The quantum computer – a term that to most people seems to be as weirdly bizarre as excitingly futuristic is pushing its way into the sphere of public attention. It combines the technological omnipotence of digital computing with the awe-inspiring complexity and abstraction of the most important physical theory of the 20th century. It promises a new technological revolution that could shape the 21st century just as strongly as the development of digital circuits did with the 20th century.

For a long time quantum computers were the stuff of science fiction and their construction lay far in the future. But it is well known that the future is approaching us faster and faster. It has now emerged that Google’s engineers have succeeded in designing a quantum computer which, for the first time ever, has solved a problem a conventional computer is not able to. In concrete terms, Google’s computer chip (known as Sycamore) needed just 200 seconds for a special computing task for which the world’s best supercomputer needs 10,000 years. A few years ago Google baptised the concept of a quantum computer being superior to any existing classical computer in the accomplishment of a certain tasks as ‘quantum supremacy’. The moment of such ‘quantum supremacy’ seems to have arrived now. We could thus be witnessing a Sputnik moment in information technology. Although this is more of a symbolic milestone, since the problem solved by Sycamore is of a very academic nature, Google’s achievement could enormously stimulate the development of quantum information technology, similar to what the historic Sputnik moment in the 1950s did for space travel.

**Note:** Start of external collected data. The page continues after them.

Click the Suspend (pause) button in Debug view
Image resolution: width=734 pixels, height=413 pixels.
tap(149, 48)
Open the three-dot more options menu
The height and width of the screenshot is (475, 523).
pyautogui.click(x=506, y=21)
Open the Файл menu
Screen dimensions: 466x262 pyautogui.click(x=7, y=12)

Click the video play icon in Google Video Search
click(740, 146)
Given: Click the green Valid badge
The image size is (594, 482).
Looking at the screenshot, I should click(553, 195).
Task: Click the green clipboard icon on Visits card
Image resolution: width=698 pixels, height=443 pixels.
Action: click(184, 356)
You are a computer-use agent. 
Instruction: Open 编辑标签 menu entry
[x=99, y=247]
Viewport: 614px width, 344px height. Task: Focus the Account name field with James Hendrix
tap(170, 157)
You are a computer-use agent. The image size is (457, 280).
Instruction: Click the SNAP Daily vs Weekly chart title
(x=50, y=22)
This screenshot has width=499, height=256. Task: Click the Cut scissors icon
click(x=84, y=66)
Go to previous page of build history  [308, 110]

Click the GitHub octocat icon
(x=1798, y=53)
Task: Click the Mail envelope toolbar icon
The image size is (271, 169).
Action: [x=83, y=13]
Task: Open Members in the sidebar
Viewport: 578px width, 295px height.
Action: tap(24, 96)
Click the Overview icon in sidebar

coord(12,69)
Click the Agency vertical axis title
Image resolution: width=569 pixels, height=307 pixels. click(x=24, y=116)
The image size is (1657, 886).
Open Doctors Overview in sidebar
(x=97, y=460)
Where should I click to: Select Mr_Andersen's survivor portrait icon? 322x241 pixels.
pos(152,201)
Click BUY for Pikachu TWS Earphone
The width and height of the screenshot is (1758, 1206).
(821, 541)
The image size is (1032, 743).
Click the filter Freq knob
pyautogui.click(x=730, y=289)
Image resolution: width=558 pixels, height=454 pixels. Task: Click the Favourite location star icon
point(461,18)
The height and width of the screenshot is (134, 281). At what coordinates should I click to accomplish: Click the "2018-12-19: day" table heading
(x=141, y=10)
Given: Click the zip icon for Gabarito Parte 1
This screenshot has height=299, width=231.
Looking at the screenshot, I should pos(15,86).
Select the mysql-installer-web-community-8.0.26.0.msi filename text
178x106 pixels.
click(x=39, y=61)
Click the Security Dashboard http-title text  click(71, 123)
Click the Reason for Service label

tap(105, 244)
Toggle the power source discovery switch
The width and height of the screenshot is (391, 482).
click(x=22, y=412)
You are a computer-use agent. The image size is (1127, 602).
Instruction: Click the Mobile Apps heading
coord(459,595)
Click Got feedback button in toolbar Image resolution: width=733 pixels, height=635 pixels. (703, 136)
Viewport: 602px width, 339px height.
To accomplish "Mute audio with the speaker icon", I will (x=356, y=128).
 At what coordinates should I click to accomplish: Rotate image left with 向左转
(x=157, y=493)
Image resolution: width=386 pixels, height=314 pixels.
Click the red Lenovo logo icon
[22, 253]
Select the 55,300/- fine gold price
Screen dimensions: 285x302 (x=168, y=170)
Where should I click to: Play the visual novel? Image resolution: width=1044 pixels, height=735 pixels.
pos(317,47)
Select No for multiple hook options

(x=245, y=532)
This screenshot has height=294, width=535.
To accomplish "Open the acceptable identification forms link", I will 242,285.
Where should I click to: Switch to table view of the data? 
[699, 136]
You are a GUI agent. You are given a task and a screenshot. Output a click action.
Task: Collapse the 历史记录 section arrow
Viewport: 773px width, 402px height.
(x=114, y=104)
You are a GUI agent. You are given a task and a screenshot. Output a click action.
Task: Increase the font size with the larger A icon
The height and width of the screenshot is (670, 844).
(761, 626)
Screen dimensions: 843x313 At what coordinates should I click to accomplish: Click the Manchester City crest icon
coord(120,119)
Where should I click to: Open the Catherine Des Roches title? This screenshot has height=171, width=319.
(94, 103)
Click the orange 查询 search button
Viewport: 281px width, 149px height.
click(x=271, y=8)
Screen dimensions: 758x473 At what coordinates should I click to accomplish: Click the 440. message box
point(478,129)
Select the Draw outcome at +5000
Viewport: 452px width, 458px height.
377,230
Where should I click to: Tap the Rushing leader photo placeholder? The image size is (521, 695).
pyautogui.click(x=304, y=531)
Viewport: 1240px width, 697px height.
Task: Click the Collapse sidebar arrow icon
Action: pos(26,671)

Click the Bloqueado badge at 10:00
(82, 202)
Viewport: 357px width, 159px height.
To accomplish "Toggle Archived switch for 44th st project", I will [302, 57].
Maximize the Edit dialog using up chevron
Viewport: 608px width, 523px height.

So what is a quantum computer? First, although conventional computers (with their ever smaller components) are subject to quantum effects, their principle functionality is entirely based on classical physics. The so-called ‘von Neumann architecture’ all computers today are based on ensures that calculation steps are processed sequentially, ie bit by bit. The smallest possible information units each take a well-defined state of either 1 or 0. Quantum computers in contrast employ the very properties of quantum theory directly and are thus subject to a completely different information theory. The equivalent of the classical bit in quantum computers is the quantum bit, or qubit for short. Qubits have some amazing properties: For example, they can assume both states – 0 and 1 – simultaneously, as well as all intermediate values in between, ie ‘half 1’ and ‘half 0’. This is due to the possibilities of quantum states to exist in so-called ‘superpositions’, the overlapping of classically mutually exclusive states. This bizarre property of quantum particles was once the cause of heated discussions among the fathers of quantum physics, which eventually found their expression in the well-known thought experiment of Schrödinger’s cat. In addition, various quantum particles can be brought into so-called ‘entangled states’. This is another bizarre property of the quantum world which holds no equivalence of in our classical world. It is as if the qubits are coupled to each other with an invisible spring. Through a ‘spooky action at a-distance’ (a term originally invented by Albert Einstein to convey ironical intention, as he considered entanglement impossible), qubits are all in direct contact with each other. Each quantum bit ‘knows’, so to speak, what the others are currently doing.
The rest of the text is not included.